2.1.2 Bealaí chun Short-Circuit Faults a Laghdú
Optimization of Selection Requirements. Nuair a roghnaíonn theiptheora réamhsocraithe, roghnaigh é a dtabhairfidh test short-circuit go sothuigthe. Ríomh go rialta an chumas theiptheora réamhsocraithe agus roghnaigh a short-circuit impedance rialta. Baine úsáid as S11-type theiptheora réamhsocraithe géar-dhíchumhacht agus scrios theiptheora réamhsocraithe géar-dhíchumhacht.
Optimization of Operating Conditions and Environment. Feabhsú an insulation level of power lines, go háirithe an insulation level of the low-voltage outlet lines of the theiptheora réamhsocraithe ar a slí. Ansin, cuir isteach ar an stánda safety corridor agus safety distance requirements of low-voltage lines chun laghdú ar tionchar agus éileamh nearby-area faults. Seo a chomhthéacs, cuir aird ar an instaláid agus maintenance quality of low-voltage dropper terminals (mar gheall ar an spáráil low-voltage terminals is mostly equivalent to a secondary short-circuit), preventing small animals from intruding, and improving the quality requirements for low-voltage fuses to prevent situations such as fuses not blowing.
Optimization of Operating Modes. Nuair a ríomhaíonn an operating mode, ríomhaíonn an short-circuit current agus a chosc ar a éileamh. Go háirithe, prevent the theiptheora réamhsocraithe from operating under overload. Try to calculate and adjust the electrical load of the theiptheora réamhsocraithe.
Improvement of Operation Management Level. First, prevent short-circuit impacts caused by misoperation. Strengthen the timely monitoring and maintenance of theiptheora réamhsocraithe, promptly detect the degree of deformation of theiptheora réamhsocraithe, and ensure their safe operation. At the same time, increase the inspection efforts on the power consumption of users in the theiptheora réamhsocraithe area to prevent overloading problems caused by user power theft.
2.2 Discharge Faults
Based on the energy density of the discharge, the discharge faults of theiptheora réamhsocraithe are commonly classified into partial discharge, spark discharge, and high-energy discharge. Discharge has two types of destructive effects on insulation: one is that the discharge particles directly bombard the insulation, causing local insulation damage and gradually expanding it until the insulation breaks down. The other is that the chemical action of active gases such as heat, ozone, and nitrogen oxides generated by the discharge corrodes the local insulation, increases the dielectric loss, and ultimately leads to thermal breakdown.

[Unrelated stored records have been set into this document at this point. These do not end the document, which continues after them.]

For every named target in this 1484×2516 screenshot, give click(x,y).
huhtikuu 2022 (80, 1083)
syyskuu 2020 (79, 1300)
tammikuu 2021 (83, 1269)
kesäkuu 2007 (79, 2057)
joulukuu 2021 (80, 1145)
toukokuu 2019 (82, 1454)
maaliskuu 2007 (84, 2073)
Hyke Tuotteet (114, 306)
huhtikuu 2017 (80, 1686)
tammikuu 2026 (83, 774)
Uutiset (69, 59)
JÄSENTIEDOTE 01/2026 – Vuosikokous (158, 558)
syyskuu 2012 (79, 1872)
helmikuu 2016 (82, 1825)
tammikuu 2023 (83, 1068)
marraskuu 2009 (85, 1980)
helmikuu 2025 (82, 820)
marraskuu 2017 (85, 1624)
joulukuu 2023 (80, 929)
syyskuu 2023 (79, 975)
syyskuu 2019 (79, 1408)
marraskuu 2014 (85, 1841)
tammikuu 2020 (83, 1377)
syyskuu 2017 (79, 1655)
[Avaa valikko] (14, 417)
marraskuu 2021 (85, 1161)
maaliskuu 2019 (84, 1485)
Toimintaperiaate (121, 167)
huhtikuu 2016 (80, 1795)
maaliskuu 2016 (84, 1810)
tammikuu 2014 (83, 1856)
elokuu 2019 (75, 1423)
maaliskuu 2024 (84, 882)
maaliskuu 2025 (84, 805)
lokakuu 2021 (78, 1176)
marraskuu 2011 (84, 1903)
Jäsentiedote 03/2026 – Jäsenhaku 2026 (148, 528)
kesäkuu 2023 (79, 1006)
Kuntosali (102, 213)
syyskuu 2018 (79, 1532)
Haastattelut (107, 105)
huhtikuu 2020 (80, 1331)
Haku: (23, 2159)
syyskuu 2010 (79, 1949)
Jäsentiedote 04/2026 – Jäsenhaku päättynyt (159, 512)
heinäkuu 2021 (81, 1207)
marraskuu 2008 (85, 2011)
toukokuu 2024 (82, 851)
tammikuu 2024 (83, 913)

2.2.1 Partial Discharge Faults of Theiptheora Réamhsocraithe
Partial discharge refers to a non-through-type discharge phenomenon that occurs at the edges of air gaps, oil films, or conductors within the insulation structure under the action of voltage. At the beginning, partial discharge is a low-energy discharge. When this kind of discharge occurs inside a theiptheora réamhsocraithe, the situation is relatively complex. According to different insulation media, partial discharge can be divided into partial discharge in bubbles and partial discharge in oil. According to insulation locations, it includes partial discharge in cavities of solid insulation, at electrode tips, in oil-corner gaps, in oil gaps between oil and insulation paperboards, and along the surface of solid insulation in oil. The reasons for partial discharge are as follows:
When there are bubbles in the oil or cavities in the solid insulation material, due to the small dielectric constant of the gas, it bears a high electric field strength under alternating voltage, but its withstand voltage strength is lower than that of oil and paper insulation materials. Therefore, discharge is likely to occur first in the air gap.
Influence of external environmental conditions. For example, if the oil treatment is incomplete and bubbles precipitate from the oil, it will cause discharge.
Due to poor manufacturing quality. For example, discharge occurs at some parts with sharp corners. Bubbles, debris, and moisture are introduced, or due to external temperature-related factors such as paint nodules, they bear a relatively large electric field strength.
Discharge caused by poor contact between metal parts or conductors. Although the energy density of partial discharge is not large, if it develops further, it will form a vicious cycle of discharge, ultimately leading to the breakdown or damage of the equipment and causing serious burnout accidents.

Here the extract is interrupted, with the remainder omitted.